The untimely and, yes, tragic death of one of the franchise's founding stars, Paul Walker, did not derail the series in the least. Nay, “Furious 7” was one of the fastest (and most furious!) movies ever to reach $1 billion in the international box office. So, this week, the franchise races on.
Where do you go from here? What hasn't been done? “The Fate of the Furious” tries very hard to answer that question. It boasts the kind of over-the-top thrills and stunts that have become the reason people flock to these movies. And it also buckles under its self-serious weight at times.
When we last left series hero Dom (Vin Diesel), he had driven off into the sunset with Letty (Michelle Rodriguez) to Cuba, seemingly leaving the fast lane behind to live happily ever after.

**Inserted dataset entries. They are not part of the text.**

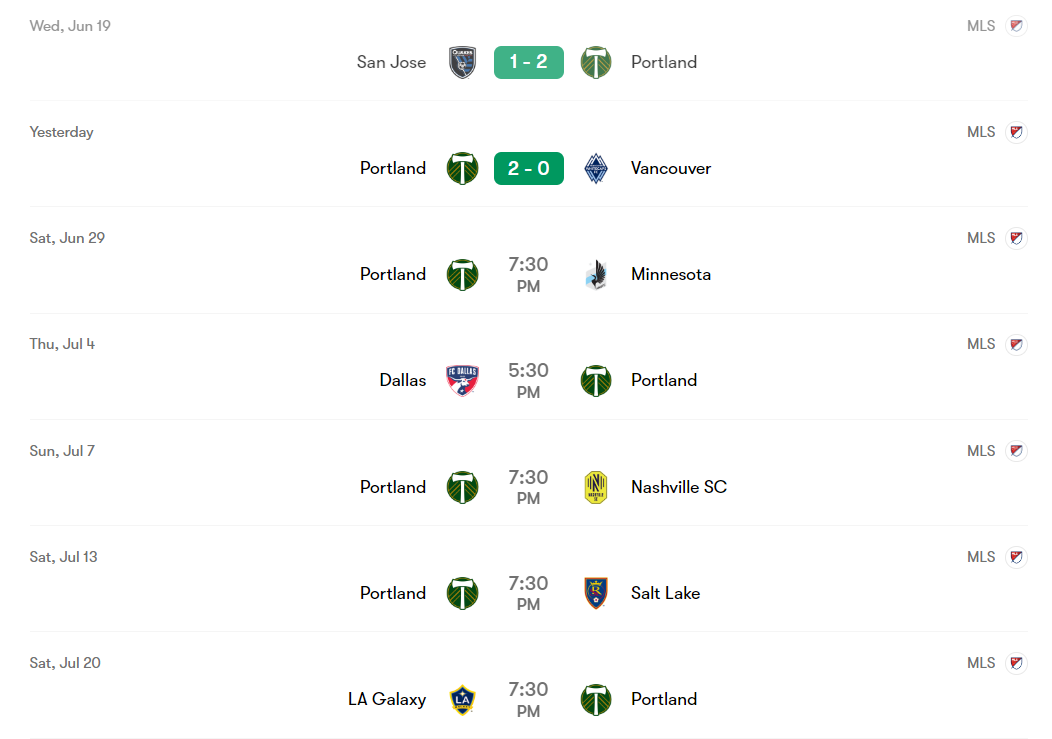The image size is (1052, 739).
Task: Click the Minnesota team name
Action: click(671, 274)

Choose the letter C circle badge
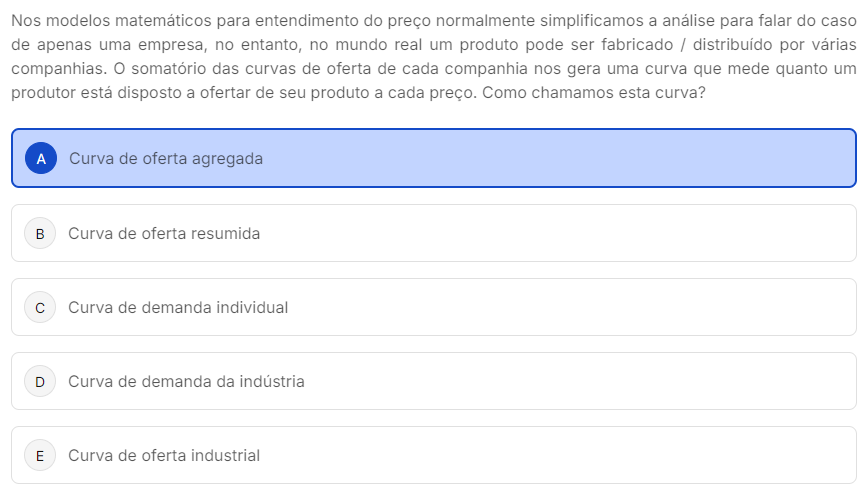pyautogui.click(x=40, y=307)

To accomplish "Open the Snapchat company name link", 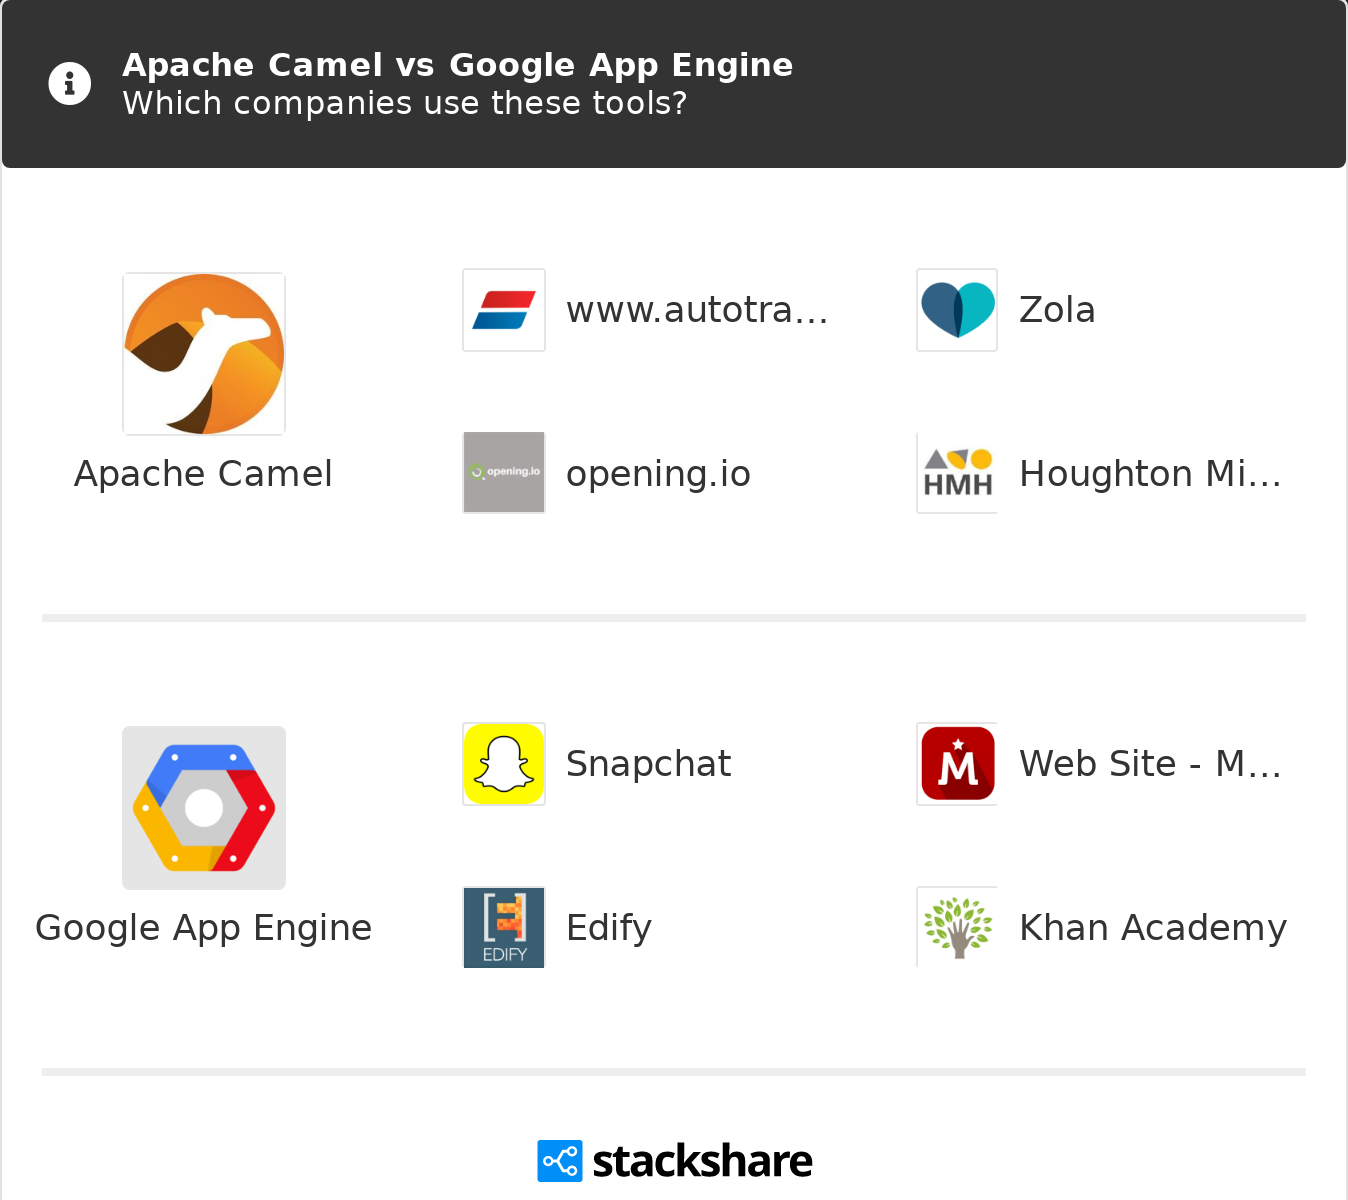I will (x=648, y=764).
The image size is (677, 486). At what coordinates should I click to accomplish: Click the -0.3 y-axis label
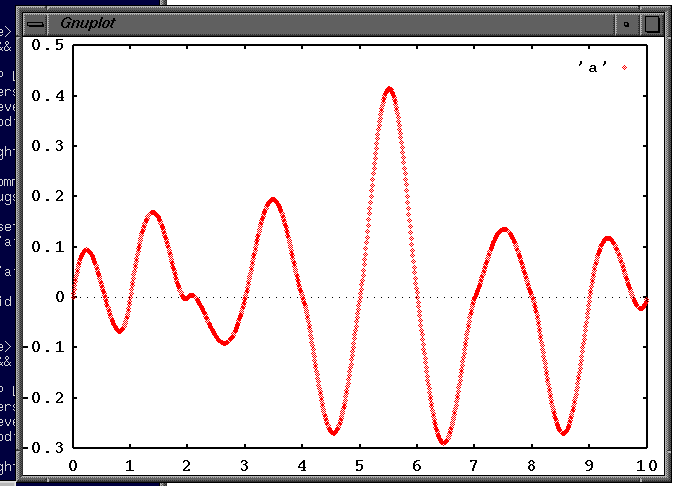tap(44, 447)
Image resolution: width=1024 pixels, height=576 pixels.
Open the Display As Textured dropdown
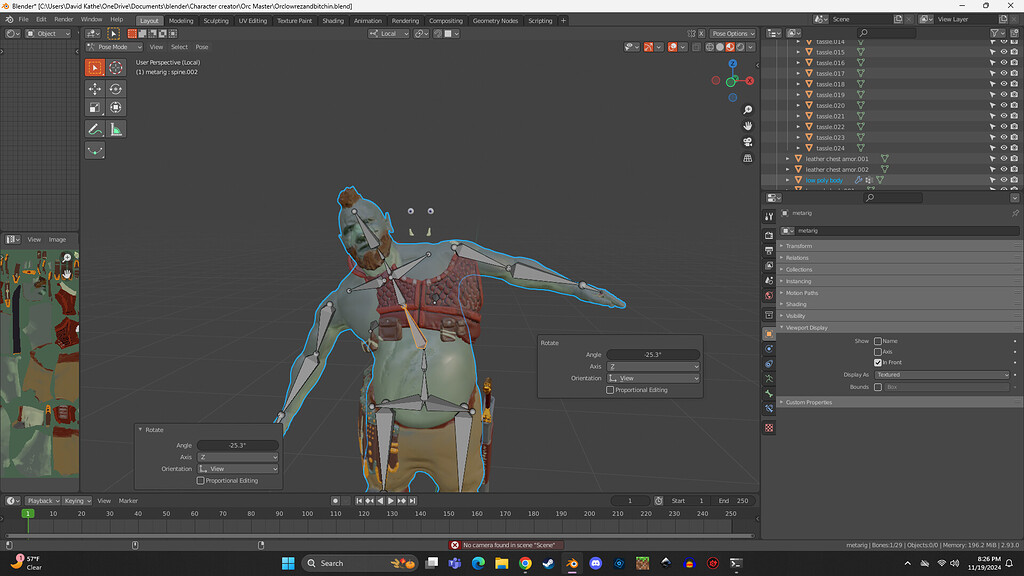[940, 375]
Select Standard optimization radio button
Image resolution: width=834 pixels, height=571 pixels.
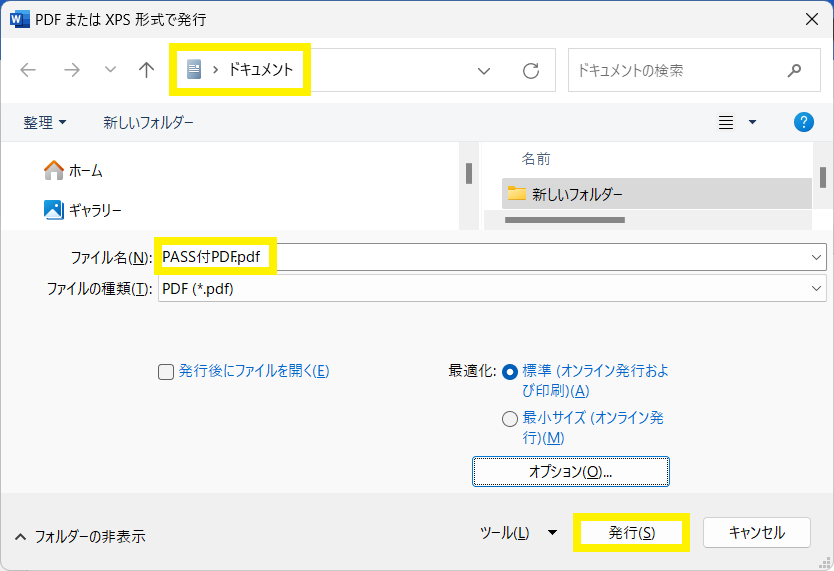click(x=511, y=371)
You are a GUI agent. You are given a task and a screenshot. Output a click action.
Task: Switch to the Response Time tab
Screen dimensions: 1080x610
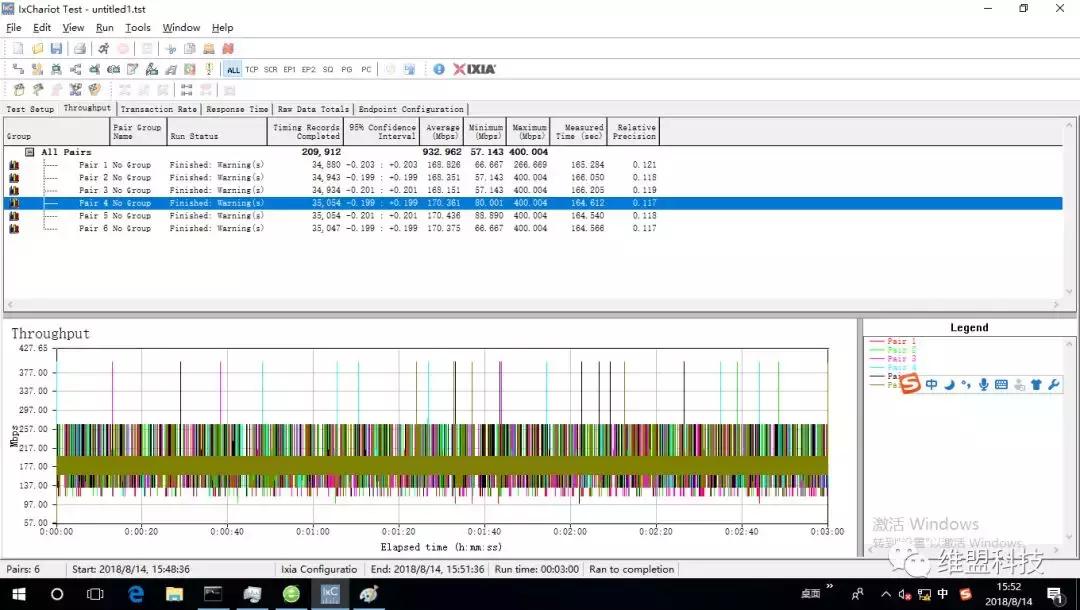(x=237, y=109)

But soon a mysterious woman (Charlize Theron) tracks him down and recruits him into the world of international terrorism.
Elsewhere, Hobbs (Dwayne Johnson) is also seemingly retired from his law enforcement life, but the mysterious heel turn by Dom draws him back into the game, and the old gang gets back together again.
Director F. Gary Gray is a great choice to take the helm here, coming off his outstanding N.W.A. biopic “Straight Outta Compton” and having made a damn fine car-chase movie in “The Italian Job.” The series continues to be at its best when it tests the limits of ridiculousness — a live-action cartoon that is just too fun to take seriously.
Those thrills are here, particularly in an epic chase scene that makes “Grand Theft Auto” feel like a documentary. The scene is nearly bested by a finale that's even more over-the-top. Suspension of disbelief is the name of the game here.
But that's offset a bit by the rest of the busy plot — a cross-stitch of old storylines coming back and some new faces that would have been better with some streamlining.
The predicament of Diesel's character means he doesn't get to have much fun. Theron may deserve another Oscar for delivering some of her baddie's lines with a straight face. The comic relief of supporting faves, including Tyrese Gibson and Chris “Ludacris” Bridges, is much-needed.
It runs a little long, but the “Fast” faithful won't care. I, on the other hand, had more fun a couple of laps back with this series, but I'm sure it won't run out of gas here.